《中国药典》避光标准的实施效果分析及对策

Analysis of the Implementation of Pharmacopeia Standard of Avoiding Light and Countermeasures

目的:调查《中华人民共和国药典》中“避光”标准的实施情况。方法:计算机检索万方、知网数据库2017年1月至2019年10月期间发表的涉及避光概念的论文、药典中“临床用药须知”(2015版)中光不稳定药品的使用注意事项、光不稳定药品的说明书进行汇总分析,调查其中避光概念与药典标准的相符率。结果:在医疗机构科教机构、药检机构发表的论文中,对避光的概念理解有误的比例分别为66.67%、37.5%、20%;“临床用药须知”中2个药品资料中提到的避光概念不准确;2015年以后修订的药品说明书中,3份药品说明书关于药品使用的光环境要求模糊。结论:避光标准的实施存在多方面的问题,需进行规范和矫正。
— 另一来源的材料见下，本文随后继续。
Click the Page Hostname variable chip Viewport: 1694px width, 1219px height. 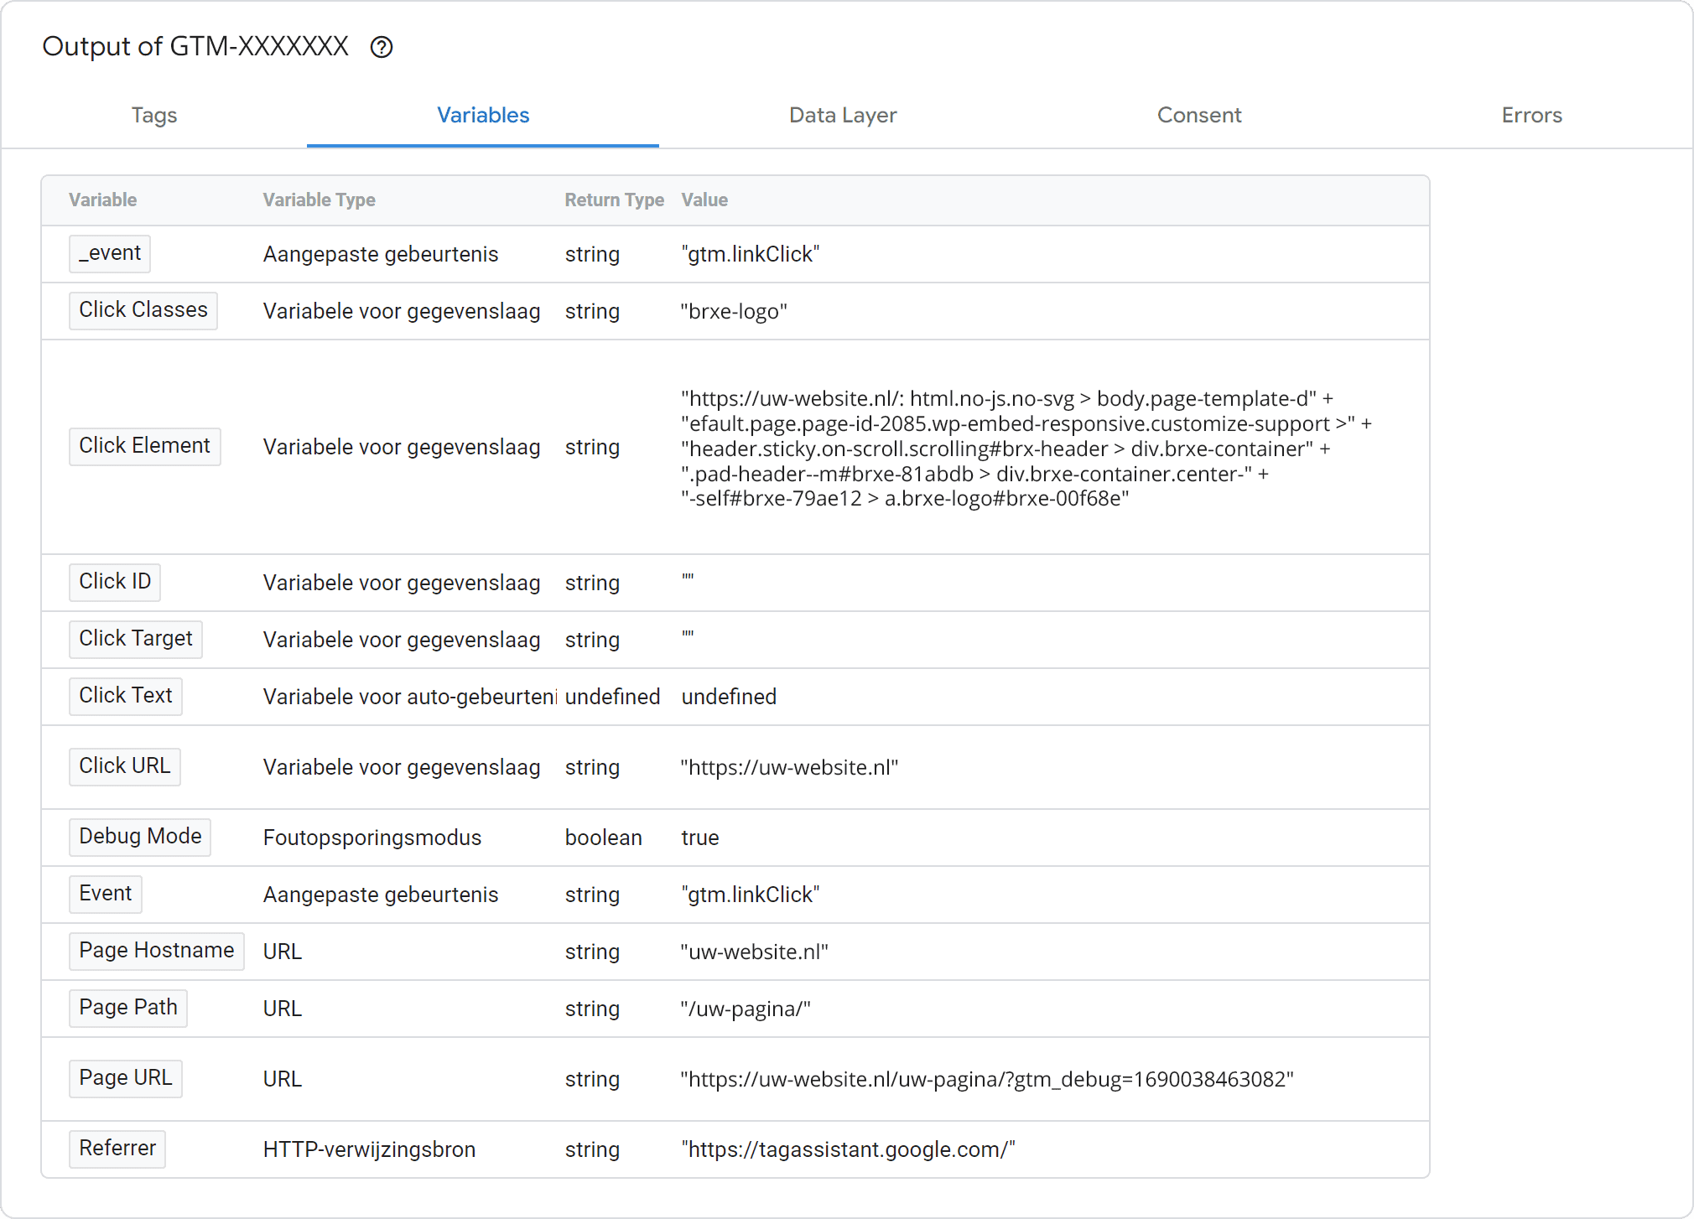click(x=157, y=951)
Objective:The purpose of our research is to investigate the implementation of the"light avoidance"standard in the Pharmacopoeia of the People's Republic of China.Methods:Papers related to the concept of light avoidance in CNKI,Wanfang and other databases from January 2017 to October 2019,notes on the use of light unstable drugs in the Clinical Medication Guidelines of the People's Republic of China(2015 edition)and package inserts of light unstable drugs were investigates for the compliance rates of their concepts of light avoidance to the pharmacopoeia standard.Results:For the published papers,66.67%by medical institutions,37.5%by drug inspection agencies and 20%by scientific research institutions misunderstood the concept of light avoidance.The concept of light avoidance mentioned in two drugs in the"Clinical Medication Guidelines of the People's Republic of China"(2015 Edition)was inaccurate.The specifications on the light environment of drug use were vague in three package inserts revised after 2015.Conclusion:There are still many problems in the implementation of the light avoidance standard,which needs to be corrected.